As perspectivas em relação a uma continuidade de produção, sobretudo a pernambucana, tem suas doses de otimismo na visão da dupla. Juliano ressalta que “ser artista é ter vocação para a teimosia”. “Temos mais de uma geração diversa cineastas e artistas talentosos, com sua própria voz e identidade. Essas pessoas não vão simplesmente desaparecer, mesmo que tentem fazer isso, não tem dinheiro no mundo que pague e apague. Se pensarmos em tamanho em um sentido de orçamento, talvez demore para termos algo como foi Bacurau. Mas em termos artísticos, não tenho dúvidas de que vão aparecer vários outros de grande impacto, com liberdade, desejo e honestidade”, afirma.
Kleber vê como imperativo o setor político no âmbito estadual e municipal se articular na luta pela preservação da cultura que é feita aqui. "O Governo de Pernambuco precisa mostrar uma movimentação completamente oposta ao está acontecendo fora do estado, não só essa gestão de Paulo Câmara, mas como a próxima que vier.

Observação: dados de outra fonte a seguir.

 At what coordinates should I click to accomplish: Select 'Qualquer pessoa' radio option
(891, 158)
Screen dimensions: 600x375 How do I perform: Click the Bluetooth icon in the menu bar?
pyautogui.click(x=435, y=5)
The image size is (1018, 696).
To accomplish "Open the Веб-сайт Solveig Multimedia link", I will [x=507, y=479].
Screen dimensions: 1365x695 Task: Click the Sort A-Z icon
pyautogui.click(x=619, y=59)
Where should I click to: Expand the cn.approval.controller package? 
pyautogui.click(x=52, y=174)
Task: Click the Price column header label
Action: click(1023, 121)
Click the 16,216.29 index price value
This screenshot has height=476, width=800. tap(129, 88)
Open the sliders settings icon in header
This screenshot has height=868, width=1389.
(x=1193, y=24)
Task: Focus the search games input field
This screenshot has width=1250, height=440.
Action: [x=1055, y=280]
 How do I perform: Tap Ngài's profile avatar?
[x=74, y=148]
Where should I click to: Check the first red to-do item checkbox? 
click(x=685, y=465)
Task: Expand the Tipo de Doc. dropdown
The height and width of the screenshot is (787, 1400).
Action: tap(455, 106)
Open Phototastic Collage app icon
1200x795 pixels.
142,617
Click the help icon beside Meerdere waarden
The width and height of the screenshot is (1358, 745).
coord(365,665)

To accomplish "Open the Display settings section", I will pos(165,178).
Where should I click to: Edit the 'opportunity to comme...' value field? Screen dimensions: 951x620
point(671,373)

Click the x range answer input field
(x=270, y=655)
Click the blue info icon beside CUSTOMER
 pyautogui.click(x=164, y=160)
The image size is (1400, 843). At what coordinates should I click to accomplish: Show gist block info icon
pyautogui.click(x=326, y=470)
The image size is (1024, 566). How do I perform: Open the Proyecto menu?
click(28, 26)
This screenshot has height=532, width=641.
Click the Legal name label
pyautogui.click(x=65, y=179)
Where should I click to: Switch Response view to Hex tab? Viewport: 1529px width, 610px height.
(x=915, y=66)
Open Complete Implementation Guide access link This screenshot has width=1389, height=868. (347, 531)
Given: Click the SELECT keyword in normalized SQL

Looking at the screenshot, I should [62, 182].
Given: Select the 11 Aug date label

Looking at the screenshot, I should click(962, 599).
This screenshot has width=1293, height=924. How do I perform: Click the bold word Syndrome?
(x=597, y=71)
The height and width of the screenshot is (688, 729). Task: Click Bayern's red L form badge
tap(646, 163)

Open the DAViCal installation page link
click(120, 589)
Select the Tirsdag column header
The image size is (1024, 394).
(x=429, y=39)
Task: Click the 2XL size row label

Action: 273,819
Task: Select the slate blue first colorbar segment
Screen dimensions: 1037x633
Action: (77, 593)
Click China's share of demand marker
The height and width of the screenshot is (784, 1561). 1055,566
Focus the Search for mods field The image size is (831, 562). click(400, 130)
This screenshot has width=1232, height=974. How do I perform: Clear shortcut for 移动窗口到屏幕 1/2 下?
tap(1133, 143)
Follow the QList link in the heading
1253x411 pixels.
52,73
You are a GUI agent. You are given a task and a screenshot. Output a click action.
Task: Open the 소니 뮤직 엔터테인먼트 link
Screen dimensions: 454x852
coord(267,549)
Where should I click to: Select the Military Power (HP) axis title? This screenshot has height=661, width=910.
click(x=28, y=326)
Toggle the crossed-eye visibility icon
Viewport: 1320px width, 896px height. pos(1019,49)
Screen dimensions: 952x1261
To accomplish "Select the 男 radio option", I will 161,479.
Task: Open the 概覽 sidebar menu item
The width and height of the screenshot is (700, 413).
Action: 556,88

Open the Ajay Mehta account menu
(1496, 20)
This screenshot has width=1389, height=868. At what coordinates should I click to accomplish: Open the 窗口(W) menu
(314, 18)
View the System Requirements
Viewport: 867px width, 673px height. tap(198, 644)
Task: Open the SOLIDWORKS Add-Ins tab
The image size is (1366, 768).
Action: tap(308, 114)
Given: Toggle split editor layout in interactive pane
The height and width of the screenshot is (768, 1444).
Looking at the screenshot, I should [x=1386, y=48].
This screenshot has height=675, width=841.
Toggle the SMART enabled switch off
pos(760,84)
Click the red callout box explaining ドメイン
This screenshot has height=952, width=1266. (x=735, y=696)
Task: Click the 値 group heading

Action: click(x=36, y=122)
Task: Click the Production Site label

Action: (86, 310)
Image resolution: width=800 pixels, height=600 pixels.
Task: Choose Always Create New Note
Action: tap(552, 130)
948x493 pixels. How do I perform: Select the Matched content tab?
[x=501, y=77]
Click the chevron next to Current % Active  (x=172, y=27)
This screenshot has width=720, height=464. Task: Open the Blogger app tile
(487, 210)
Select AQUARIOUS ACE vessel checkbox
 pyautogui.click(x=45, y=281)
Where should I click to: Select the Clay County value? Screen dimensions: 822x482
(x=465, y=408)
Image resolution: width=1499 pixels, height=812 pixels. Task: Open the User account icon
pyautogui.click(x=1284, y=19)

Somos um dos estados mais fortes do ponto de vista da expressão artística e cultural. Precisamos também nos juntar enquanto classe. Temos uma oportunidade, por exemplo, na reinauguração do Teatro do Parque, de nos juntarmos para saber o que será feito com ele, o que a Prefeitura pensa enquanto política para ele e quem são as pessoas que tomarão decisões lá. É preciso catalisar a cultura e fortalecer a efervescência", relata Kleber.
O Teatro do Parque e seu processo de restauração faz parte de um dos próximos projetos de Kleber, descrito como um filme-ensaio que se debruça pela arqueologia do centro do Recife, em especial as salas de cinema, partindo de um amor por um Recife que ainda está ali, mas escondido por debaixo de outra cidade. Já Juliano vem conversando com produtores e mirabolando ideias e roteiros, além de estar no processo de finalização de um filme rodado antes de Bacurau, mas sem maiores detalhes revelados. Dornelles também fala da possibilidade de um retorno à Bacurau. "Por desejo popular e pessoal, eu e Kleber consideramos a possibilidade de escrevermos juntos de novo uma espécie de segundo Bacurau. Não sei se dá pra chamar de sequência ou um prequel, mas discutimos isso de forma tranquila", afirma.